I stand again, restless with the energy of helplessness. Weaving between the tables, I begin to pace, if only to have something to do. Jefferson hasn't returned and we don't know if he will. Whatever is going on out there, I have no way of knowing unless I go outside. Which puts me in a compromising position. It's a vicious circle.

I wish I could talk to my mother. Her quiet and calm guidance is what's kept this town from chaos in the past. Now I need it to keep the chaos from my mind. I'm useless, completely and totally. My magic is nothing without the sound mind behind it and right now, I don't feel like I can add two and two together.

"Hey," Isaac's voice breaks through my thoughts and I turn to see him still seated, but entirely focused on me. "We'll get through this."

"I know," I nod my head, "but I'm not sure what we'll look like on the other side."

It's so confusing, battling the emotions inside of me. One minute I feel so empowered, ready to take on anything. The next, all I want is my mother. Earlier today I was ready to be an adult, now, I'm not sure I'll ever stop being a kid.

"I just...I wish I could talk to my mother," I say, admitting the words out loud, making them that much truer. When I glance up at Isaac, I know I've done the right thing, even though opening up like that took effort.

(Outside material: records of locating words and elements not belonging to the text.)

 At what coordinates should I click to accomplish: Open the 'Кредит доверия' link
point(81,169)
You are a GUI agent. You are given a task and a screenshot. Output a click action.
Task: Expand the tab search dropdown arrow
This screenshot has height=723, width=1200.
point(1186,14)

"I want to talk to dad," he replies, shrugging. "We never stop being our parent's children, Meredith. There's nothing wrong with that."

"But we're supposed to be leaders!"

"We are. The fact that we want our parents help means we're better leaders than we give ourselves credit for."

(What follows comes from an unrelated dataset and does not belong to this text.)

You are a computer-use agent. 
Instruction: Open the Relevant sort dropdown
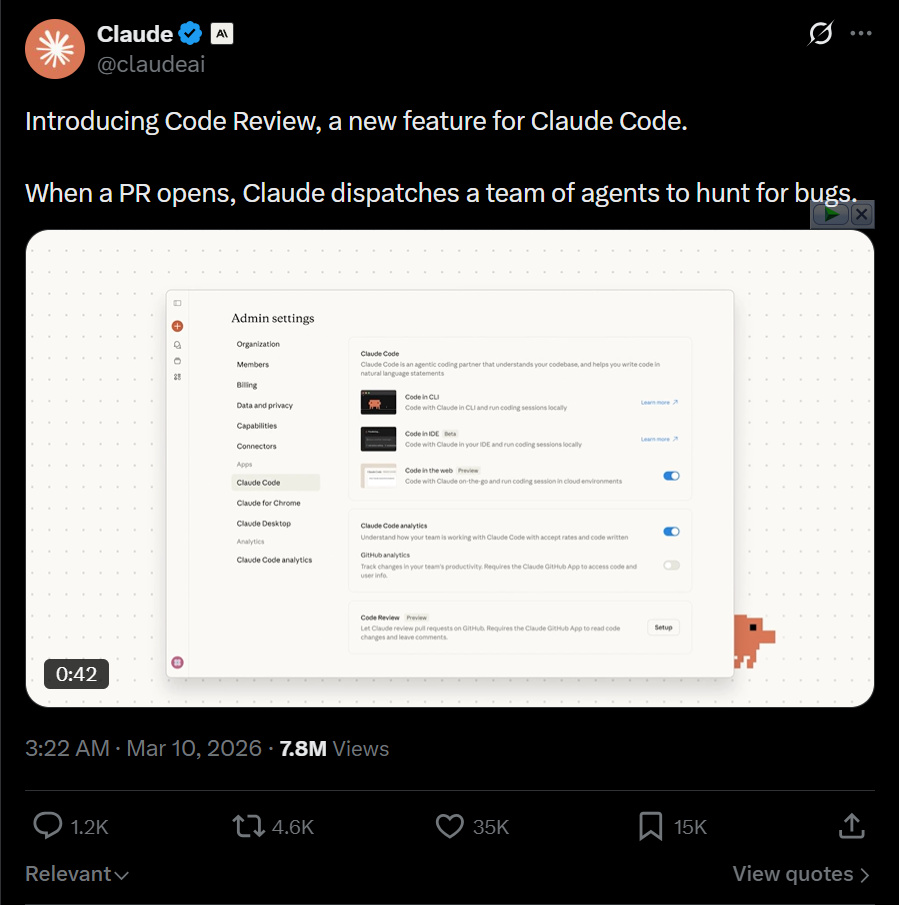tap(77, 874)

I haven't thought of it that way. Slowly, I make my way back to Isaac, but I don't sit down.

"It's just weird how much I want the independence, but when I'm tried and true, all I want is the safety of my parents."

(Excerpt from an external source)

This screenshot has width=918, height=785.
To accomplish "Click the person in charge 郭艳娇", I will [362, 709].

"And I'm sure when our parents were just starting out they felt the same. It's part of the growing up process. We were just thrust into it kind of suddenly."

He chuckles, and a warm feeling washes over my heart. I study him for a long, silent pause, amazed at how good he is at this.

"You are very gifted at the whole Watcher thing," I comment, smiling for the first time in hours. He returns the gesture, before reaching out and taking my hand in his. Tugging gently, he guides me to stand right in front of him.

"And you are gifted at the whole coven leader thing. I will keep reminding you of this until the end of time, Meredith Hawthorne. So get used to hearing it. And start believing it."

I allow my hands to run over his face, pushing the hair out of his eyes. I've never doubted myself as much as I've doubted myself in these last twenty four hours or so. But through all of that doubt, I found someone who believes in me completely. And that's a precious gift I'm never letting go.